## REQUIREMENT 1
From the case summary below, print the passage from "Parties and posture." to "Eleventh Circuit affirmed." word for word.

## QUOTED PASSAGE
--
Eleventh Circuit: Receiving a Non‑EEOC Subpoena Is Not Protected “Participation” Under Title VII; Two Isolated Advances Insufficiently Severe or Pervasive; Stray Age Remarks Don’t Prove Pretext

Eleventh Circuit: Receiving a Non‑EEOC Subpoena Is Not Protected “Participation” Under Title VII; Two Isolated Advances Insufficiently Severe or Pervasive; Stray Age Remarks Don’t Prove Pretext

Case: Theresa Cusatis v. Atlantic Waste Services, Inc. (11th Cir. Nov. 6, 2025) — Not for publication

Introduction

This Eleventh Circuit, non‑argument calendar, per curiam decision affirms summary judgment for Atlantic Waste Services, Inc. against former Sales Manager Theresa Cusatis on three theories: Title VII retaliation, Title VII hostile work environment, and age discrimination under the ADEA. The panel clarifies several important points of federal employment law in the Eleventh Circuit, most notably that a subpoena in a non‑EEOC municipal criminal case does not constitute protected “participation” under Title VII’s anti‑retaliation provision, that two discrete episodes of unwanted physical advances—though unacceptable—do not meet the Eleventh Circuit’s “severe or pervasive” standard on this record, and that stray age‑related comments and an employee’s self‑assessment cannot, without more, demonstrate pretext under the ADEA’s but‑for causation standard.

Parties and posture. Plaintiff‑appellant Cusatis worked for Atlantic Waste from 1999 until 2020, ultimately serving as Sales Manager. After a tumultuous period marked by complaints of inappropriate conduct by the company’s Controller/General Manager, Jeff Freas, and deteriorating sales performance culminating in the loss of a key account, Atlantic Waste removed her from the Sales Manager role. She declined two lower‑paid positions offered immediately thereafter and did not return. She sued, claiming (1) retaliation for protected activity (her February 2020 complaints and receipt of a subpoena in a municipal criminal case involving Freas), (2) a hostile work environment based on sexual harassment, and (3) age discrimination. The district court granted summary judgment. The Eleventh Circuit affirmed.
--
## RAW RECORDS
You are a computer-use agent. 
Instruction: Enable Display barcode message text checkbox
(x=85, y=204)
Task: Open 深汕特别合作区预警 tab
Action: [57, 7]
--
## REQUIREMENT 2
Render every line of the entries above, leaving out the case summary, as a JSON list of strings with one string per line and no blank lines.

## WRITTEN RESPONSE 1
Parties and posture. Plaintiff‑appellant Cusatis worked for Atlantic Waste from 1999 until 2020, ultimately serving as Sales Manager. After a tumultuous period marked by complaints of inappropriate conduct by the company’s Controller/General Manager, Jeff Freas, and deteriorating sales performance culminating in the loss of a key account, Atlantic Waste removed her from the Sales Manager role. She declined two lower‑paid positions offered immediately thereafter and did not return. She sued, claiming (1) retaliation for protected activity (her February 2020 complaints and receipt of a subpoena in a municipal criminal case involving Freas), (2) a hostile work environment based on sexual harassment, and (3) age discrimination. The district court granted summary judgment. The Eleventh Circuit affirmed.

## WRITTEN RESPONSE 2
[
  "You are a computer-use agent. ",
  "Instruction: Enable Display barcode message text checkbox",
  "(x=85, y=204)",
  "Task: Open 深汕特别合作区预警 tab",
  "Action: [57, 7]"
]